**Source records**:
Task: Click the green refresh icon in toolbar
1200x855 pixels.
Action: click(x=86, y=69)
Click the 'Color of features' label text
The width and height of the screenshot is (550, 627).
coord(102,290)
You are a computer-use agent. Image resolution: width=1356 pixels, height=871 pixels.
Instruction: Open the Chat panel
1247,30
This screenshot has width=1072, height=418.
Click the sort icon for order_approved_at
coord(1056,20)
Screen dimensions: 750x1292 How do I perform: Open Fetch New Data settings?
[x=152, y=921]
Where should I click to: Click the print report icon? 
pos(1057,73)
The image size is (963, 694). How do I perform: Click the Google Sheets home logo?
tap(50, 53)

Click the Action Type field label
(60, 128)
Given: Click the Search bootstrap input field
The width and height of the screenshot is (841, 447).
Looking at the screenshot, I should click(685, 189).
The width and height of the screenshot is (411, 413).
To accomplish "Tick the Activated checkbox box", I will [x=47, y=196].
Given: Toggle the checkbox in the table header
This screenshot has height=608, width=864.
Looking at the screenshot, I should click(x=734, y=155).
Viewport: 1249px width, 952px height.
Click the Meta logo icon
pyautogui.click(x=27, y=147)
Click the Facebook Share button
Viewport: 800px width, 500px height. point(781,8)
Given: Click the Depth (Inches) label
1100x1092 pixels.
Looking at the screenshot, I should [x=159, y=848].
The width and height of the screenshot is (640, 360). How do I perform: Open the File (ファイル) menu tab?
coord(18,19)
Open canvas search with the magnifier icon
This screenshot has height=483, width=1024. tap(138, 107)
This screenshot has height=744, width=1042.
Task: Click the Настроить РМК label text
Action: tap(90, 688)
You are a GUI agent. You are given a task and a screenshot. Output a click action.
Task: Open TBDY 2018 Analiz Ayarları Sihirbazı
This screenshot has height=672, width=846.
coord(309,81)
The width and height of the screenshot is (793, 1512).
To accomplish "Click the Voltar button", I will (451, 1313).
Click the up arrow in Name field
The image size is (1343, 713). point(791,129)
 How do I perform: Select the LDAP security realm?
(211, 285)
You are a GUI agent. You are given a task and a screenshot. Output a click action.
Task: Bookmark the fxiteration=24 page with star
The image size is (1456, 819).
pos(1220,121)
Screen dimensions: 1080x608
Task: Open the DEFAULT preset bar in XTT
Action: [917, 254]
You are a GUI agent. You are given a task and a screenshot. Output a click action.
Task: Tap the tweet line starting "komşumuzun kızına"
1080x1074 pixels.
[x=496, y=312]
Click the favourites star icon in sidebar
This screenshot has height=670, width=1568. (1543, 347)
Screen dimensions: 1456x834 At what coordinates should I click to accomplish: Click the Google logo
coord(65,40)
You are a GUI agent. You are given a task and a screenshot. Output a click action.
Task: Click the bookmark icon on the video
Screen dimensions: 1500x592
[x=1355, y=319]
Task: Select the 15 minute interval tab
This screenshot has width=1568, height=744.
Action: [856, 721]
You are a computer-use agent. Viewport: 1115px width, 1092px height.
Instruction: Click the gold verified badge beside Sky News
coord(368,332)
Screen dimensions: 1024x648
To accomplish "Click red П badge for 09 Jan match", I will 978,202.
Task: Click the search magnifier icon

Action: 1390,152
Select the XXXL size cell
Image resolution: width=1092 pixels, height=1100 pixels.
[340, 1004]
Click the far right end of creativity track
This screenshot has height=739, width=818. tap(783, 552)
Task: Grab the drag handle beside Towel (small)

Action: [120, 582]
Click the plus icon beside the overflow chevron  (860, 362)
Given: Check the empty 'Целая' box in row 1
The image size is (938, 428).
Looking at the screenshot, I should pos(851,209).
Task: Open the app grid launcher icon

**Problem description**: Reproduce the entries above exactly.

**Task output**:
Task: Click the green refresh icon in toolbar
1200x855 pixels.
Action: click(x=86, y=69)
Click the 'Color of features' label text
The width and height of the screenshot is (550, 627).
coord(102,290)
You are a computer-use agent. Image resolution: width=1356 pixels, height=871 pixels.
Instruction: Open the Chat panel
1247,30
This screenshot has width=1072, height=418.
Click the sort icon for order_approved_at
coord(1056,20)
Screen dimensions: 750x1292 How do I perform: Open Fetch New Data settings?
[x=152, y=921]
Where should I click to: Click the print report icon? 
pos(1057,73)
The image size is (963, 694). How do I perform: Click the Google Sheets home logo?
tap(50, 53)

Click the Action Type field label
(60, 128)
Given: Click the Search bootstrap input field
The width and height of the screenshot is (841, 447).
Looking at the screenshot, I should click(685, 189).
The width and height of the screenshot is (411, 413).
To accomplish "Tick the Activated checkbox box", I will [x=47, y=196].
Given: Toggle the checkbox in the table header
This screenshot has height=608, width=864.
Looking at the screenshot, I should click(x=734, y=155).
Viewport: 1249px width, 952px height.
Click the Meta logo icon
pyautogui.click(x=27, y=147)
Click the Facebook Share button
Viewport: 800px width, 500px height. point(781,8)
Given: Click the Depth (Inches) label
1100x1092 pixels.
Looking at the screenshot, I should [x=159, y=848].
The width and height of the screenshot is (640, 360). How do I perform: Open the File (ファイル) menu tab?
coord(18,19)
Open canvas search with the magnifier icon
This screenshot has height=483, width=1024. tap(138, 107)
This screenshot has height=744, width=1042.
Task: Click the Настроить РМК label text
Action: tap(90, 688)
You are a GUI agent. You are given a task and a screenshot. Output a click action.
Task: Open TBDY 2018 Analiz Ayarları Sihirbazı
This screenshot has height=672, width=846.
coord(309,81)
The width and height of the screenshot is (793, 1512).
To accomplish "Click the Voltar button", I will (451, 1313).
Click the up arrow in Name field
The image size is (1343, 713). point(791,129)
 How do I perform: Select the LDAP security realm?
(211, 285)
You are a GUI agent. You are given a task and a screenshot. Output a click action.
Task: Bookmark the fxiteration=24 page with star
The image size is (1456, 819).
pos(1220,121)
Screen dimensions: 1080x608
Task: Open the DEFAULT preset bar in XTT
Action: [917, 254]
You are a GUI agent. You are given a task and a screenshot. Output a click action.
Task: Tap the tweet line starting "komşumuzun kızına"
1080x1074 pixels.
[x=496, y=312]
Click the favourites star icon in sidebar
This screenshot has height=670, width=1568. (1543, 347)
Screen dimensions: 1456x834 At what coordinates should I click to accomplish: Click the Google logo
coord(65,40)
You are a GUI agent. You are given a task and a screenshot. Output a click action.
Task: Click the bookmark icon on the video
Screen dimensions: 1500x592
[x=1355, y=319]
Task: Select the 15 minute interval tab
This screenshot has width=1568, height=744.
Action: [856, 721]
You are a computer-use agent. Viewport: 1115px width, 1092px height.
Instruction: Click the gold verified badge beside Sky News
coord(368,332)
Screen dimensions: 1024x648
To accomplish "Click red П badge for 09 Jan match", I will 978,202.
Task: Click the search magnifier icon

Action: 1390,152
Select the XXXL size cell
Image resolution: width=1092 pixels, height=1100 pixels.
[340, 1004]
Click the far right end of creativity track
This screenshot has height=739, width=818. tap(783, 552)
Task: Grab the drag handle beside Towel (small)

Action: [120, 582]
Click the plus icon beside the overflow chevron  (860, 362)
Given: Check the empty 'Целая' box in row 1
The image size is (938, 428).
Looking at the screenshot, I should pos(851,209).
Task: Open the app grid launcher icon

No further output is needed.